Recommended citation: Boyang Li, Changhao Chenli, Xiaowei Xu, Yiyu Shi and Taeho Jung, "DLBC: A Deep Learning-Based Consensus in Blockchains for Deep Learning Services," IEEE Transactions on Service Computing (under review)

Real-Time Adversarial Attacks

Published in Proceedings of the 28th International Joint Conference on Artificial Intelligence, 2019

In recent years, many efforts have demonstrated that modern machine learning algorithms are vulnerable to adversarial attacks, where small, but carefully crafted, perturbations on the input can make them fail. While these attack methods are very effective, they only focus on scenarios where the target model takes static input, i.e., an attacker can observe the entire original sample and then add a perturbation at any point of the sample. These attack approaches are not applicable to situations where the target model takes streaming input, i.e., an attacker is only able to observe past data points and add perturbations to the remaining (unobserved) data points of the input. In this paper, we propose a real-time adversarial attack scheme for machine learning models with streaming inputs.

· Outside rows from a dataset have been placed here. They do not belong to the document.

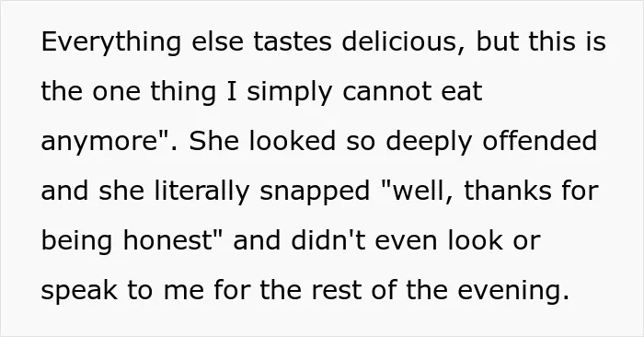Viewport: 644px width, 337px height.
Task: Click on the word "else"
Action: pyautogui.click(x=217, y=41)
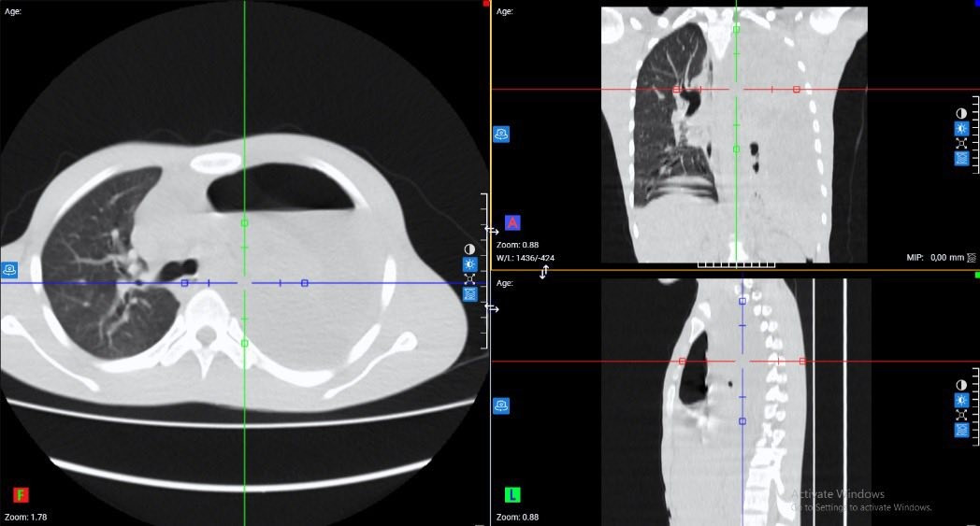Click the blue 3D cube icon in sagittal view

pyautogui.click(x=501, y=405)
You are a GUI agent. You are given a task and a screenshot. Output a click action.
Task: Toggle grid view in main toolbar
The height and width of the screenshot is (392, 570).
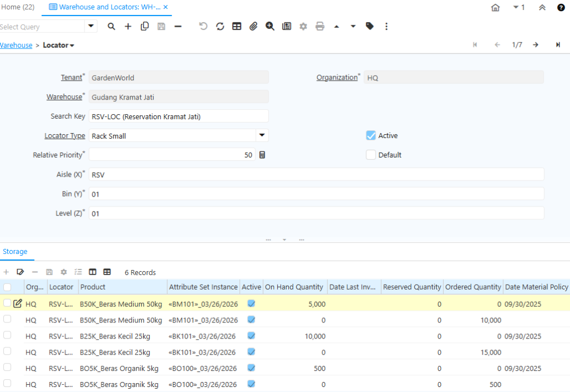pyautogui.click(x=237, y=27)
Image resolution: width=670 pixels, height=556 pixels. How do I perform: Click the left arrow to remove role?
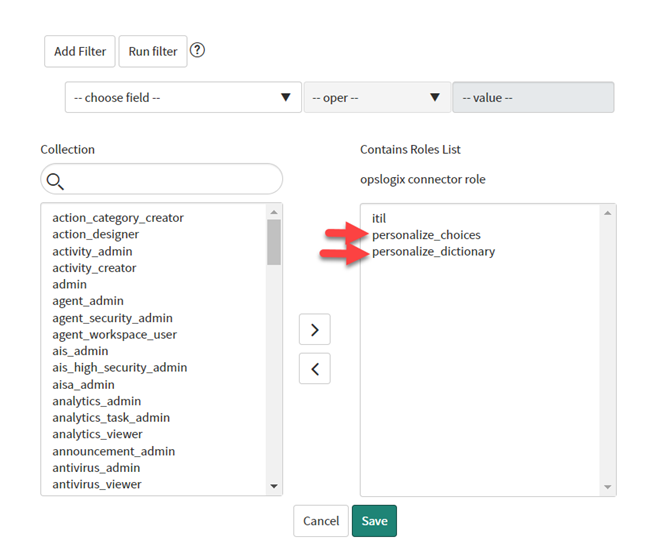click(314, 368)
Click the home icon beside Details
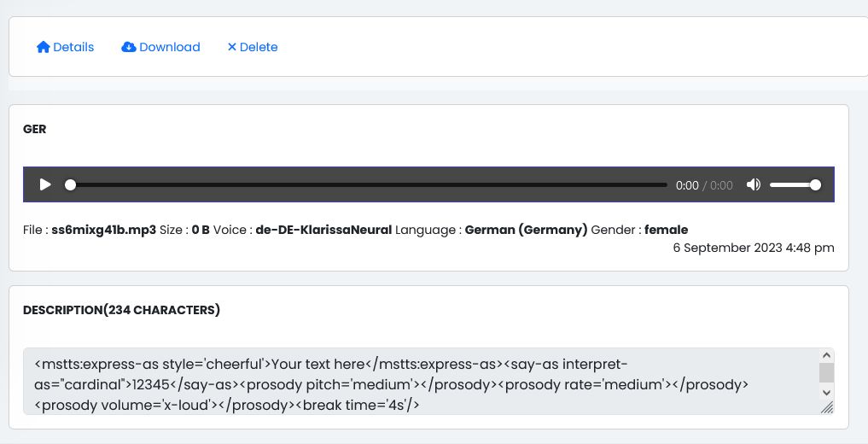Image resolution: width=868 pixels, height=444 pixels. tap(44, 47)
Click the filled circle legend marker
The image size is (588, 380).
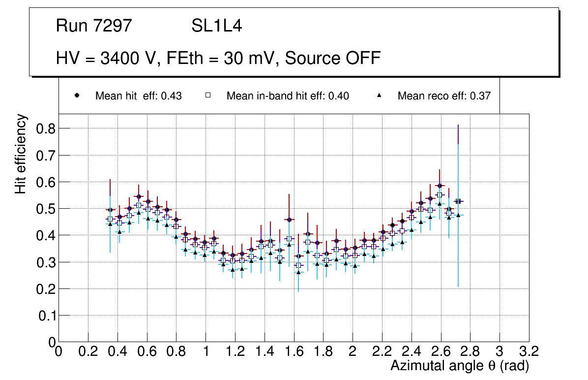[77, 96]
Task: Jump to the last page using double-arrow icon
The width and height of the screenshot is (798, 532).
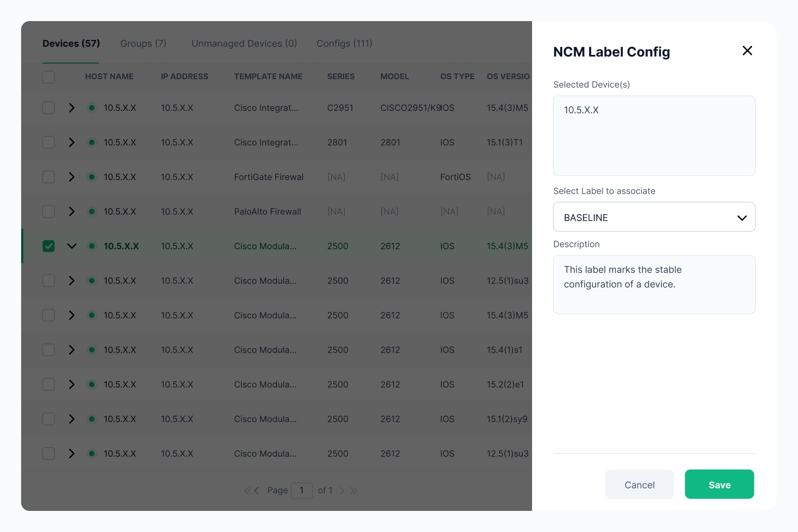Action: pos(354,490)
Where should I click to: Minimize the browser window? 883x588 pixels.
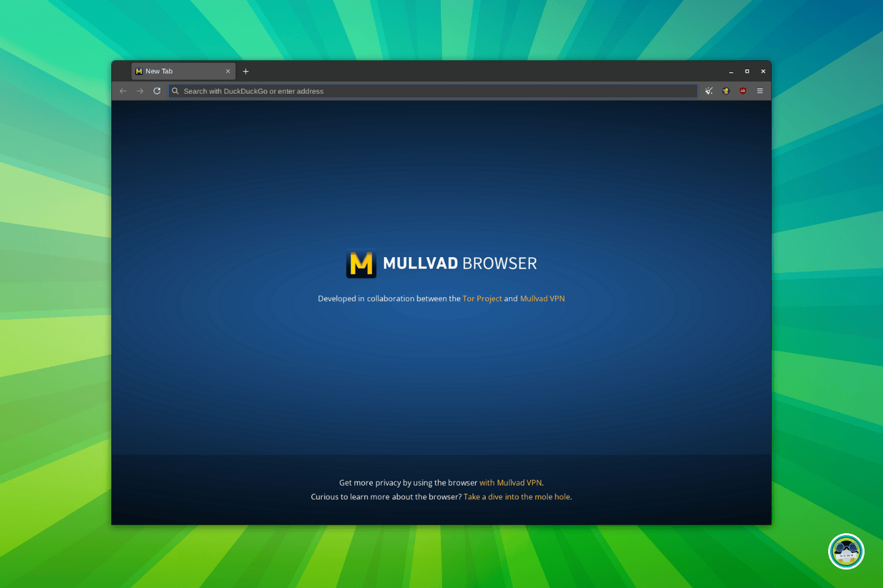coord(731,71)
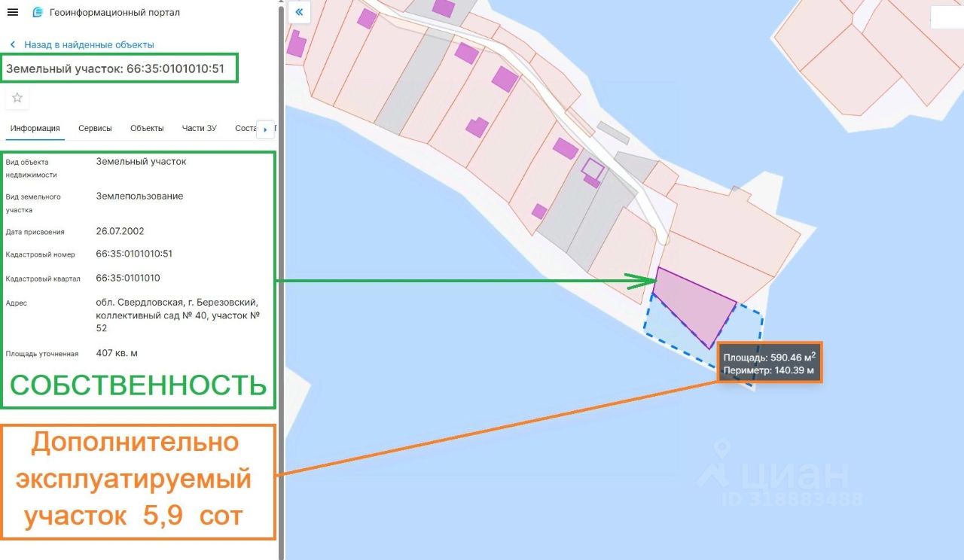Screen dimensions: 964x560
Task: Click the Геоинформационный портал title
Action: [114, 13]
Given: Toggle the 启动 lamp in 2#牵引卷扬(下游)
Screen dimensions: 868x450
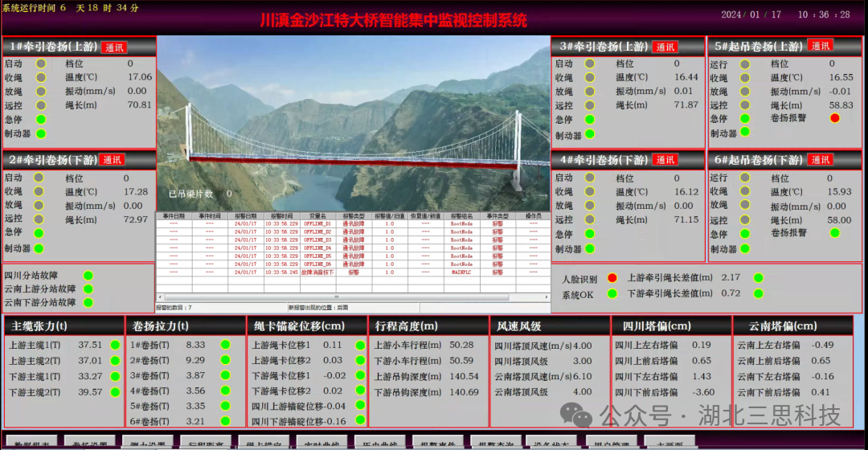Looking at the screenshot, I should coord(38,178).
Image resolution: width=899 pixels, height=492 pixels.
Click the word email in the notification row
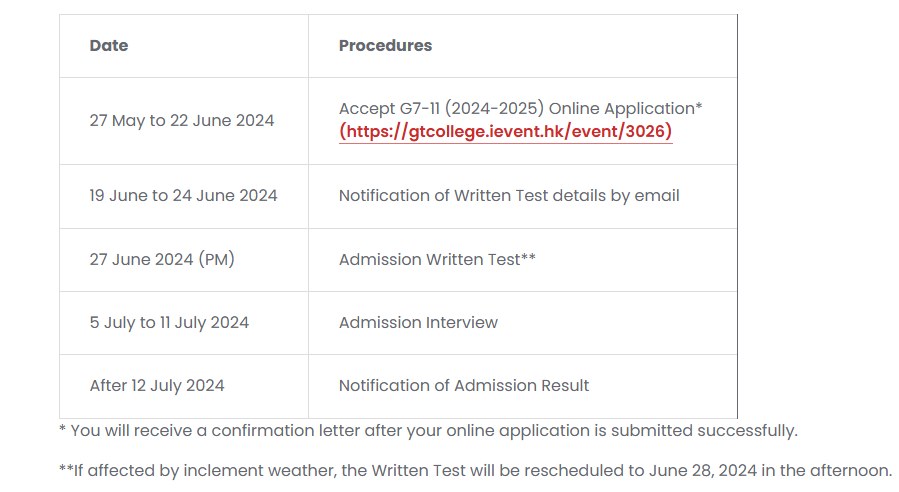[657, 196]
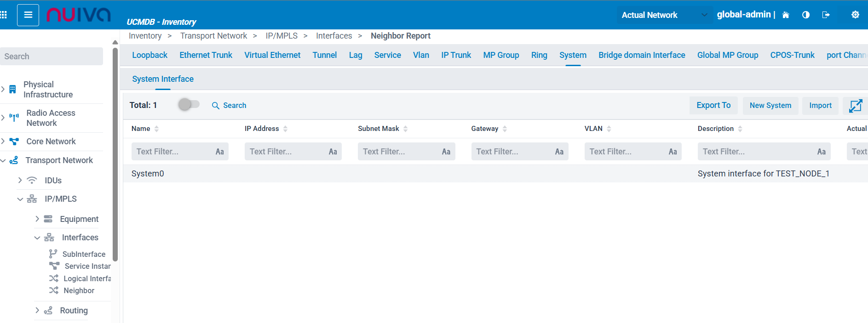Go to home via house icon
The image size is (868, 323).
786,15
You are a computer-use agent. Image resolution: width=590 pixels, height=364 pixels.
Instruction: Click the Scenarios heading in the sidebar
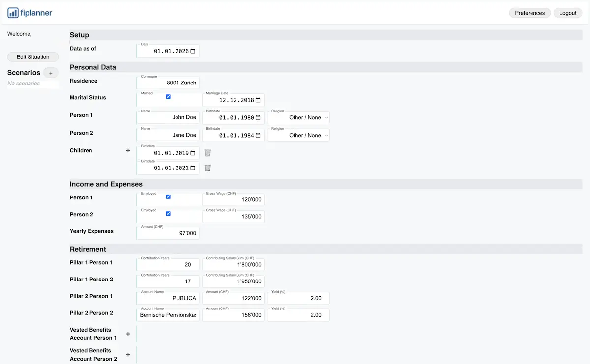(x=23, y=72)
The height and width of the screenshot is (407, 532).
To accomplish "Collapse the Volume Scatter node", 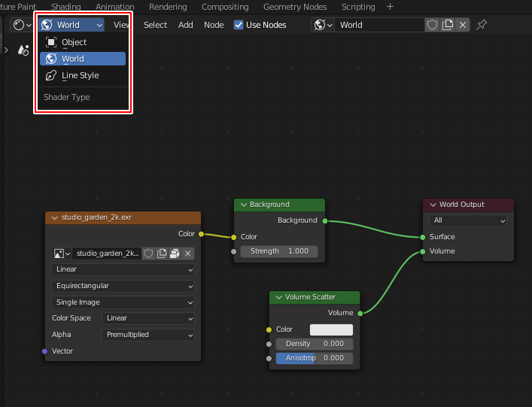I will (278, 297).
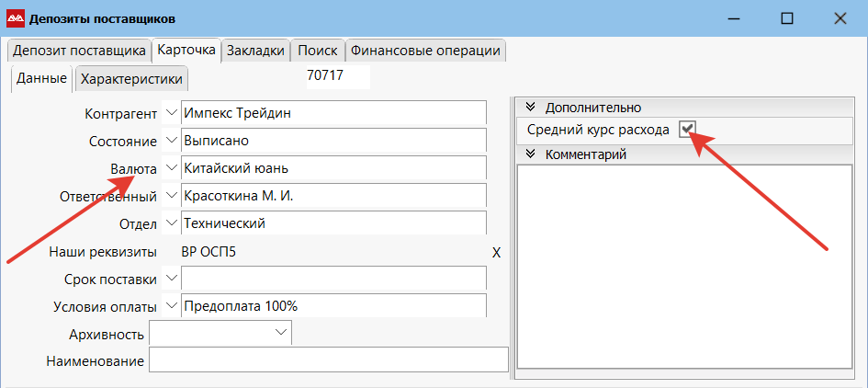Viewport: 868px width, 388px height.
Task: Open the Условия оплаты dropdown arrow
Action: pos(172,305)
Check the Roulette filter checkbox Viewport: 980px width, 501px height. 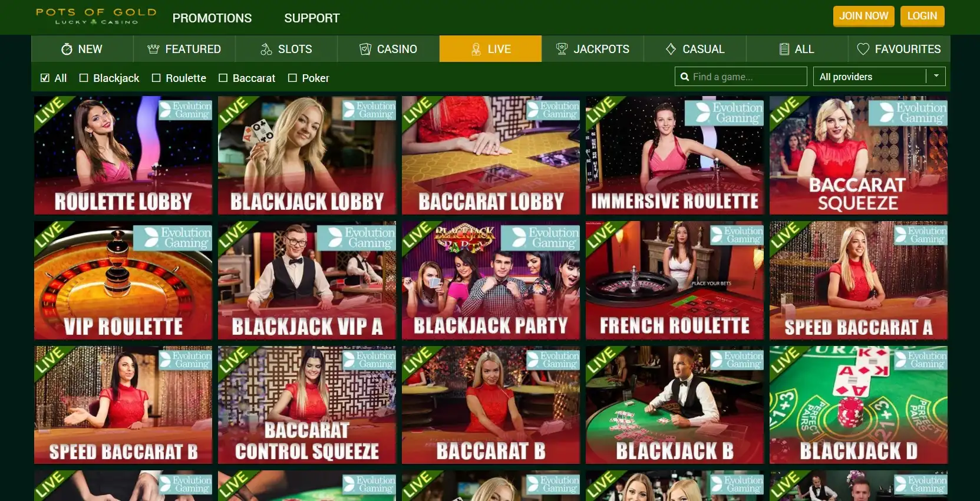pos(156,78)
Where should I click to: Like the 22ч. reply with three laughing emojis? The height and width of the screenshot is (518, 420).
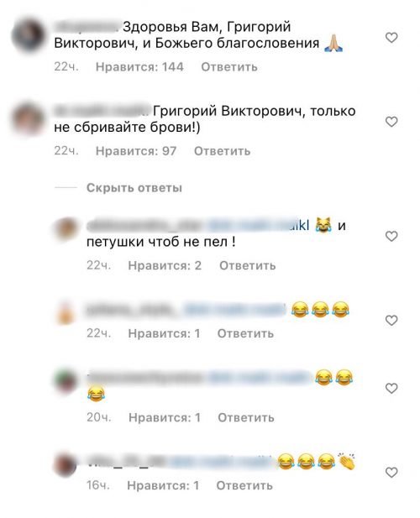click(391, 321)
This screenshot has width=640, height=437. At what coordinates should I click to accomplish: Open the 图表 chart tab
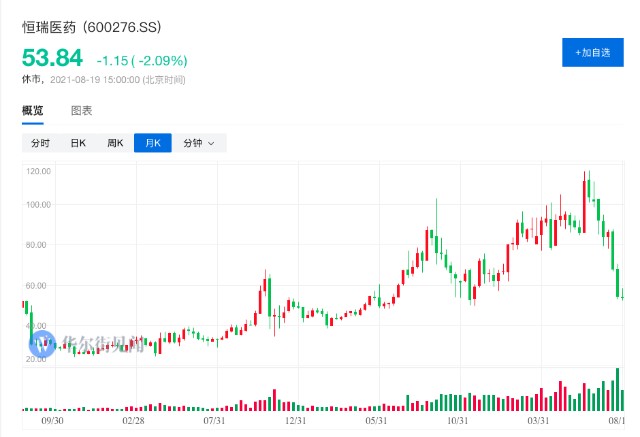(82, 111)
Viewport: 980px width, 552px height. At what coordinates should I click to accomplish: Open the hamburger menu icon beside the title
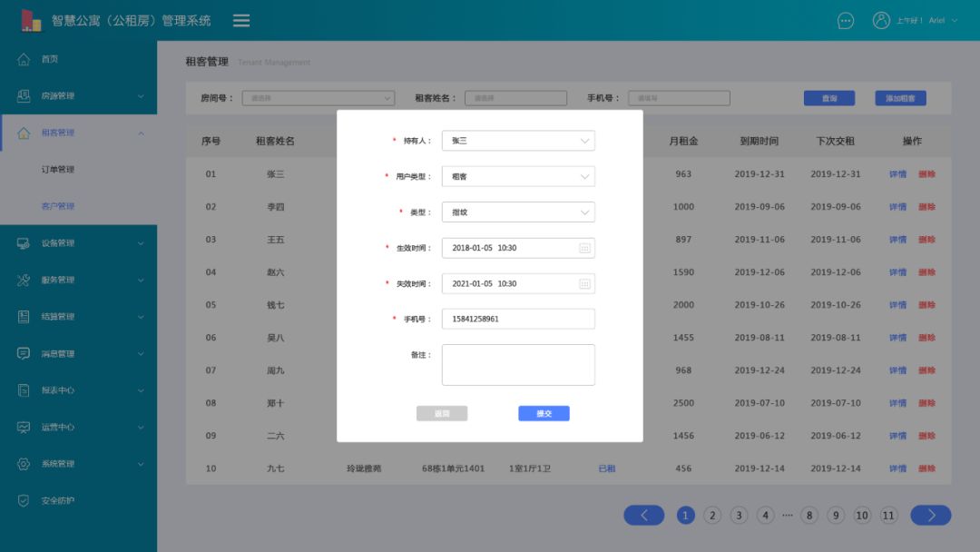[x=240, y=20]
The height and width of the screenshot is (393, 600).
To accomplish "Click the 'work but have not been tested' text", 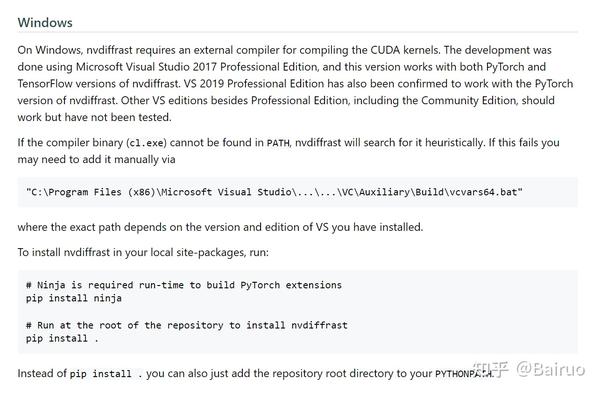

Recommended citation: Gong, Yuan, Boyang Li, Christian Poellabauer, and Yiyu Shi. "Real-time adversarial attacks." In Proceedings of the 28th International Joint Conference on Artificial Intelligence, pp. 4672-4680. AAAI Press, 2019. https://www.ijcai.org/Proceedings/2019/0649.pdf

Exploiting Computation Power of Blockchain for Biomedical Image Segmentation

Published in Proceedings of the IEEE Conference on Computer Vision and Pattern Recognition Workshops, 2019

Biomedical image segmentation based on Deep neural network (DNN) is a promising approach that assists clinical diagnosis. This approach demands enormous computation power because these DNN models are complicated, and the size of the training data is usually very huge. As blockchain technology based on Proof-of-Work (PoW) has been widely used, an immense amount of computation power is consumed to maintain the PoW consensus. In this paper, we propose a design to exploit the computation power of blockchain miners for biomedical image segmentation, which lets miners perform image segmentation as the Proof-of-Useful-Work (PoUW) instead of calculating useless hash values. This work distinguishes itself from other PoUW by addressing various limitations of related others. As the overhead evaluation shown in Section 5 indicates, for U-net and FCN, the average overhead of digital signature is 1.25 seconds and 0.98 seconds, respectively, and the average overhead of network is 3.77 seconds and 3.01 seconds, respectively. These quantitative experiment results prove that the overhead of the digital signature and network is small and comparable to other existing PoUW designs. paper link

Recommended citation: Li, Boyang, Changhao Chenli, Xiaowei Xu, Taeho Jung, and Yiyu Shi. "Exploiting computation power of blockchain for biomedical image segmentation." In Proceedings of the IEEE Conference on Computer Vision and Pattern Recognition Workshops, pp. 0-0. 2019.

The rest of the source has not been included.